> [TASK DIRECTIONS]
Copy out the lines of the records below from the line with "Click the blue Neue" up to and including the line with "click(x=787, y=74)", with no changes.

####################

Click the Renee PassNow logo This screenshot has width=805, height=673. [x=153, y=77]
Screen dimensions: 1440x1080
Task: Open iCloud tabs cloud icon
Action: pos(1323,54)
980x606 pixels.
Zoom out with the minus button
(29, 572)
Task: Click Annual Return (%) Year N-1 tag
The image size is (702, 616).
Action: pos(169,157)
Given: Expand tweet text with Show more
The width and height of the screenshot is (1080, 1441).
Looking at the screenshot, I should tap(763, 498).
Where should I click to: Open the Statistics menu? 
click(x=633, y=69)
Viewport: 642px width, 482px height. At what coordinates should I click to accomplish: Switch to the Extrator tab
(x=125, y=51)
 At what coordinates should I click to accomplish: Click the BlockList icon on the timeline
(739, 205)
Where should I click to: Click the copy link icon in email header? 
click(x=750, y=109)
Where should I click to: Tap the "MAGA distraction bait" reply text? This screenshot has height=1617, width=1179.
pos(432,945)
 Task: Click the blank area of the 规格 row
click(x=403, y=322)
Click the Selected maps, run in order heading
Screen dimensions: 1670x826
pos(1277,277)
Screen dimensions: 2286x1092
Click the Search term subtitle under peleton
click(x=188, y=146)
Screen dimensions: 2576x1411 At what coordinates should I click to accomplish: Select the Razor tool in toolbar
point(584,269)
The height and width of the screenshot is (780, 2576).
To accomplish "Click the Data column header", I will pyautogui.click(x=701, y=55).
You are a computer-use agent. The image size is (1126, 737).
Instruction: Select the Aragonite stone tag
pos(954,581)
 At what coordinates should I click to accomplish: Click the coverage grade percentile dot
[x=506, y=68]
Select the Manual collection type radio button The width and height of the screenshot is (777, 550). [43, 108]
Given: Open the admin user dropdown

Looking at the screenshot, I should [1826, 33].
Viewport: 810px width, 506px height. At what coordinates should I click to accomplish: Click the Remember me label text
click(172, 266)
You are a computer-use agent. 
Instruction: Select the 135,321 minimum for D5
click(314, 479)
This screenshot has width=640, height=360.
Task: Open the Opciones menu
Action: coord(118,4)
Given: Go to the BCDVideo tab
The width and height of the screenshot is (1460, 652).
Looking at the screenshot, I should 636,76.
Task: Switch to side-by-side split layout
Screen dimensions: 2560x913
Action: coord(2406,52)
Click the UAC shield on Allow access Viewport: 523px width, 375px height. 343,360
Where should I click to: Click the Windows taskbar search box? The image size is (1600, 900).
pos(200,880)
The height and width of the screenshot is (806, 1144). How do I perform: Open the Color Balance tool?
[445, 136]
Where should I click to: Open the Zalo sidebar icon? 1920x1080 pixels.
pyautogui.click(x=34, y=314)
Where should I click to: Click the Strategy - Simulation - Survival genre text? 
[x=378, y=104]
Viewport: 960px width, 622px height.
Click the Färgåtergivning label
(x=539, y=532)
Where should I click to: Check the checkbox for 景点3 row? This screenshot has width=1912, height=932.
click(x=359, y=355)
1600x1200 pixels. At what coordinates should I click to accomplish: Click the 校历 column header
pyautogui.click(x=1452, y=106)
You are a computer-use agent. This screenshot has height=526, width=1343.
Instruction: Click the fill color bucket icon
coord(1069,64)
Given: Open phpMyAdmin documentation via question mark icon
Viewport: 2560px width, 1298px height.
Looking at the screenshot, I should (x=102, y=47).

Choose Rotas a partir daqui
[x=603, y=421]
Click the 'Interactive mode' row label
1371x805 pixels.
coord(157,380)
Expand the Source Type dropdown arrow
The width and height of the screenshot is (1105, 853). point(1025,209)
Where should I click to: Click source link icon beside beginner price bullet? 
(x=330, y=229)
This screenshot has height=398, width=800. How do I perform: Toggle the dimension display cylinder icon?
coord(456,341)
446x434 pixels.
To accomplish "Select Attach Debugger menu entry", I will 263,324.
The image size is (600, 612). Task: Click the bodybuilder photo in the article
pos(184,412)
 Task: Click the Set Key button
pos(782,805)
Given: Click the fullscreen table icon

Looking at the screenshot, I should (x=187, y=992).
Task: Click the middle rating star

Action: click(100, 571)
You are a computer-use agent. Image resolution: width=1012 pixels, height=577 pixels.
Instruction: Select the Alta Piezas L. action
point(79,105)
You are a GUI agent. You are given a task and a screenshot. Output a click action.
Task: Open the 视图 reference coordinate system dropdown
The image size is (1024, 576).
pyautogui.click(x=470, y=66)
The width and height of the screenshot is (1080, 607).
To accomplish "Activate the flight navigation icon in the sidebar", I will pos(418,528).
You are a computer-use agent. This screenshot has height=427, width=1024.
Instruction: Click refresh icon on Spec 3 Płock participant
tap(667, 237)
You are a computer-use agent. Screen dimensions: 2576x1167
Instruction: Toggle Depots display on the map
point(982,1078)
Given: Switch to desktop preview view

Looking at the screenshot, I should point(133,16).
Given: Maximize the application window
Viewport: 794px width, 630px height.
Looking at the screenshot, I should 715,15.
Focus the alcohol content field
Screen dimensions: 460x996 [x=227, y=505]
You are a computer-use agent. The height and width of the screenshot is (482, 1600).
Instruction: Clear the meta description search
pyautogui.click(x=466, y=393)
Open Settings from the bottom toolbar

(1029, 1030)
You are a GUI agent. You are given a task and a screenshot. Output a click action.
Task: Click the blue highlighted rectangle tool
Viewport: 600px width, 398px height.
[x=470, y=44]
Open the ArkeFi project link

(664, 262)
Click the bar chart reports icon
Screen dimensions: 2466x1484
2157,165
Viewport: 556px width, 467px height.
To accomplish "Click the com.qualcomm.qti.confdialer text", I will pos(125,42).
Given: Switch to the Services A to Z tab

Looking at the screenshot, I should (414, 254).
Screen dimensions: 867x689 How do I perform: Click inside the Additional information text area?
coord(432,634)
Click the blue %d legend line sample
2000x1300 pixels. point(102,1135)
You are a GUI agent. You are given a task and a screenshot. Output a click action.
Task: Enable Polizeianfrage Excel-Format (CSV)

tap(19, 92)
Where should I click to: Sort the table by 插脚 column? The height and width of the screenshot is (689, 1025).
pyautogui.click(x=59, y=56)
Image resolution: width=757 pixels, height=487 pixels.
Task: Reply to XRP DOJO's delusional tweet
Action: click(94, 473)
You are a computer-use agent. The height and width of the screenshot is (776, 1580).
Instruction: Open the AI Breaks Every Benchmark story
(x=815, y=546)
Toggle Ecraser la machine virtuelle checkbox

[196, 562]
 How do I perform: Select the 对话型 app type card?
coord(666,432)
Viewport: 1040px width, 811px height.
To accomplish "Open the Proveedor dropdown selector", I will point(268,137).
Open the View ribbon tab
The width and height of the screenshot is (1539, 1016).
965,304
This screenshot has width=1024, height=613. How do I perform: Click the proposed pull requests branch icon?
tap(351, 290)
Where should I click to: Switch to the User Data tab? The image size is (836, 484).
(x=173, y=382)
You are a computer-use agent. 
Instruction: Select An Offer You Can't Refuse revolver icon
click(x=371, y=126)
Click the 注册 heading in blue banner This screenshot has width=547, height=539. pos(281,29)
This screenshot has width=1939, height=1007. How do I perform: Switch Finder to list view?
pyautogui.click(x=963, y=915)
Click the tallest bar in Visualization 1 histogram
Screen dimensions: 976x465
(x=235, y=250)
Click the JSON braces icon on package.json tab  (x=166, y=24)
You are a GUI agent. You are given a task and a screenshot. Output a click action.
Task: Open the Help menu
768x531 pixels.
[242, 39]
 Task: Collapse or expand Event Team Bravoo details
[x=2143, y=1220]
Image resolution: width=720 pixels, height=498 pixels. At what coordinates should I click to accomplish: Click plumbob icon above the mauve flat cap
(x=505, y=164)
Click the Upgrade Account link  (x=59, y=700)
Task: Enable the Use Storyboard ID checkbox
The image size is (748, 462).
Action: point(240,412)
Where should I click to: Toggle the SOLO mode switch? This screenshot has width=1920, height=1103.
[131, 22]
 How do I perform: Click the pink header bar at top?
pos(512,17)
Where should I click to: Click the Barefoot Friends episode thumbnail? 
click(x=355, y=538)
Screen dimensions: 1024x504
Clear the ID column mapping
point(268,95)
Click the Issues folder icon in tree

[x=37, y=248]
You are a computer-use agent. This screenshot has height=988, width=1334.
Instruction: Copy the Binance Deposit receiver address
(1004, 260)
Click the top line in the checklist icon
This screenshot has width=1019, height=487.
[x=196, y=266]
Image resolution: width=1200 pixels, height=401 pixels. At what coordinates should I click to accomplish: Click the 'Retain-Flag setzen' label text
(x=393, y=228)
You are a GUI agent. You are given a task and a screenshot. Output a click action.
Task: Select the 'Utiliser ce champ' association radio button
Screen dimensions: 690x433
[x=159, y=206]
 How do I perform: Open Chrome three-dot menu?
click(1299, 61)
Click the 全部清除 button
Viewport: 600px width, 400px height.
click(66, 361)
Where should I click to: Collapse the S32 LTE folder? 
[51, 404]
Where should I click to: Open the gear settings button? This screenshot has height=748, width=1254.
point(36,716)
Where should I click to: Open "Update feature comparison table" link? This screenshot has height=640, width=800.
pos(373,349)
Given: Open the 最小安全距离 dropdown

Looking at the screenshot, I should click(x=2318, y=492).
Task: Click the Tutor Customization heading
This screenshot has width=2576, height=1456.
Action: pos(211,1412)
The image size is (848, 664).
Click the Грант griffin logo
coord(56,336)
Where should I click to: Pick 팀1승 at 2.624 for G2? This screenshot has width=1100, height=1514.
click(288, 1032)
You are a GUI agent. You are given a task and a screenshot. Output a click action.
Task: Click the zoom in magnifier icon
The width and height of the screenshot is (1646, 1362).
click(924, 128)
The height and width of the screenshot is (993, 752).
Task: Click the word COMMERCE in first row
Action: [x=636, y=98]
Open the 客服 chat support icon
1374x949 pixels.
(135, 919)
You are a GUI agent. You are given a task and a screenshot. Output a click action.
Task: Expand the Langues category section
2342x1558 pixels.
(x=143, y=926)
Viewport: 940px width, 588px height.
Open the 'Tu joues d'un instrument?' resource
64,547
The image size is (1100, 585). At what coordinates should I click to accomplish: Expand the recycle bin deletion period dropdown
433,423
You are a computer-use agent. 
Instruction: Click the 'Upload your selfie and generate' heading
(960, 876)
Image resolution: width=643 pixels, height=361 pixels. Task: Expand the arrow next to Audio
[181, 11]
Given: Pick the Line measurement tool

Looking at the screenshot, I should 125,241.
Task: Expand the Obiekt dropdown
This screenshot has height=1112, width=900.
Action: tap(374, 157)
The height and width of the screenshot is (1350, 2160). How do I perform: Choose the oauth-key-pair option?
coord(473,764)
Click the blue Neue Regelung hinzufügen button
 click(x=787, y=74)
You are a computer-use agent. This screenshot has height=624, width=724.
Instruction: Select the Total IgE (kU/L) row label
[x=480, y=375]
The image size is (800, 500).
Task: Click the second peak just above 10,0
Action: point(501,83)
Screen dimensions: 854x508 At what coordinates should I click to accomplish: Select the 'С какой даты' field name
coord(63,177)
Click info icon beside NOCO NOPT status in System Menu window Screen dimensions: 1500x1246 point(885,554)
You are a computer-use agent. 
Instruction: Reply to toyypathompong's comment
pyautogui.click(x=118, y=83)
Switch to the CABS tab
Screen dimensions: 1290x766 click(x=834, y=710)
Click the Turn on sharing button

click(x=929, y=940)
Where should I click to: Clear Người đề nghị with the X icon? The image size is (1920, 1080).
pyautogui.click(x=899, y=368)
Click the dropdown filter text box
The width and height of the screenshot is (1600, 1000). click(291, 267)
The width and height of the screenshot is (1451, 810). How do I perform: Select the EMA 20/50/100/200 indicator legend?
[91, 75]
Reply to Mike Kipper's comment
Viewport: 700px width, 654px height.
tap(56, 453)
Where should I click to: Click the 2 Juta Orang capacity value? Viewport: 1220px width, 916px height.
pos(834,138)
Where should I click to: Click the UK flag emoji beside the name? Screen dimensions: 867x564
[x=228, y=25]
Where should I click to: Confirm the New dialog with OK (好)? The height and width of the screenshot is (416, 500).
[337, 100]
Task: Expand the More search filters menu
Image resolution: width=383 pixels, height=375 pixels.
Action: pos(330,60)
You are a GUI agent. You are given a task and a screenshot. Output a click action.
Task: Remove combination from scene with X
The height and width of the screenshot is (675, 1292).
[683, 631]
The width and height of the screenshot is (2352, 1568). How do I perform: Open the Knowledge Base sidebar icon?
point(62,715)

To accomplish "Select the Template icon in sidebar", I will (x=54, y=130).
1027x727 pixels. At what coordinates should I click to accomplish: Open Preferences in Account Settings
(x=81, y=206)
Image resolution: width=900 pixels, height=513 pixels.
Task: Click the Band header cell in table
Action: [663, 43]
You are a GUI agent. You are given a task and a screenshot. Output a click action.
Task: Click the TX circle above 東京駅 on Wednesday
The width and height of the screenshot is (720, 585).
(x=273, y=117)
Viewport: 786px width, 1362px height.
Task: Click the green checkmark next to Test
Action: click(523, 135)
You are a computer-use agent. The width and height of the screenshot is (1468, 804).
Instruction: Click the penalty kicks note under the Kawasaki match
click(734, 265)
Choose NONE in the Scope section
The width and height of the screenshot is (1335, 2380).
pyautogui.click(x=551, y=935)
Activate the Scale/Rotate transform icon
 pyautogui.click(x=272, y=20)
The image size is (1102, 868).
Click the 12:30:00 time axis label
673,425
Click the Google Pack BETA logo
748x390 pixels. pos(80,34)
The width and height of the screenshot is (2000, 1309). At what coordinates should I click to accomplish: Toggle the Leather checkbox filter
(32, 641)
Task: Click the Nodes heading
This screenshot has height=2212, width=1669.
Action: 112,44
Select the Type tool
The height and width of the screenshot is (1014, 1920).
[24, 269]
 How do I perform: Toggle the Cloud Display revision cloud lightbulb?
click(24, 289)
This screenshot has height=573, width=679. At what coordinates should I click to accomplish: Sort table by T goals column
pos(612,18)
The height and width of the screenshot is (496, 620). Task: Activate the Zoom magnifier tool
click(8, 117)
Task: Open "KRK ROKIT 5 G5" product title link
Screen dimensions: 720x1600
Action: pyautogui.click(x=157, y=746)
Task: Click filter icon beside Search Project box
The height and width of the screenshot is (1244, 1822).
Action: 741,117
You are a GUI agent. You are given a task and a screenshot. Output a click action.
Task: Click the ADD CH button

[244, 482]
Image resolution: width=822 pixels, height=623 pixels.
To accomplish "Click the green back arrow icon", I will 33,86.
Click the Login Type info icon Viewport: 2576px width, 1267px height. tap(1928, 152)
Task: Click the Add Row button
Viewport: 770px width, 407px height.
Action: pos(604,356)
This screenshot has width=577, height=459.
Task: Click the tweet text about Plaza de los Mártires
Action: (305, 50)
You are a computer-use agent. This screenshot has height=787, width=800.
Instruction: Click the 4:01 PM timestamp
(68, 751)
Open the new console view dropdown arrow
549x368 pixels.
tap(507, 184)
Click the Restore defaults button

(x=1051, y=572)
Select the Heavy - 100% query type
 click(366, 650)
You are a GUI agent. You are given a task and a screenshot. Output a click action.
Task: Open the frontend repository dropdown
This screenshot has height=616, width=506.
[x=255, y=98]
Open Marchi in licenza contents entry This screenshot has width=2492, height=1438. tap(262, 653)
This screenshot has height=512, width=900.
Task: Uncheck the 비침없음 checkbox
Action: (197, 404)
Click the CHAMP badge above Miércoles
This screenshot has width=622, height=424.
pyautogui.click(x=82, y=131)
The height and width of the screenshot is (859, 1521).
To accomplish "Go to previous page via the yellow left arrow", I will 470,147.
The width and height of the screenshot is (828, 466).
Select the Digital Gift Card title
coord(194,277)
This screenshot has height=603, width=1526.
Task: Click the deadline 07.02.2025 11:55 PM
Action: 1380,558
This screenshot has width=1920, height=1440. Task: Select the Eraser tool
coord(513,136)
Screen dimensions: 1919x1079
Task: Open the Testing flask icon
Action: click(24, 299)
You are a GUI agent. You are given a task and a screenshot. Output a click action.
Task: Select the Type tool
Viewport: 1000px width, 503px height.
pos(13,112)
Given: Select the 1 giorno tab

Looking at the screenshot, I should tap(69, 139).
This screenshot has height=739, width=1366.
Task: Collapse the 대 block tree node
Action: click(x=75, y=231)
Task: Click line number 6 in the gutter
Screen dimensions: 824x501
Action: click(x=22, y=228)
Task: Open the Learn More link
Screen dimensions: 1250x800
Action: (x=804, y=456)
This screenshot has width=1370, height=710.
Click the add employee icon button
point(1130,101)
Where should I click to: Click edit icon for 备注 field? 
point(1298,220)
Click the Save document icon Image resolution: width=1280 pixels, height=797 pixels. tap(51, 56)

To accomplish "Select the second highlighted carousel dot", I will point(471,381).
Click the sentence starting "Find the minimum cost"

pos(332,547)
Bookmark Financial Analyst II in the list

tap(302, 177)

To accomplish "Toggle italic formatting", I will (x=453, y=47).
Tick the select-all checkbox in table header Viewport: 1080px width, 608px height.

####################

> [WRITTEN ANSWER]
Click the blue Neue Regelung hinzufügen button
 click(x=787, y=74)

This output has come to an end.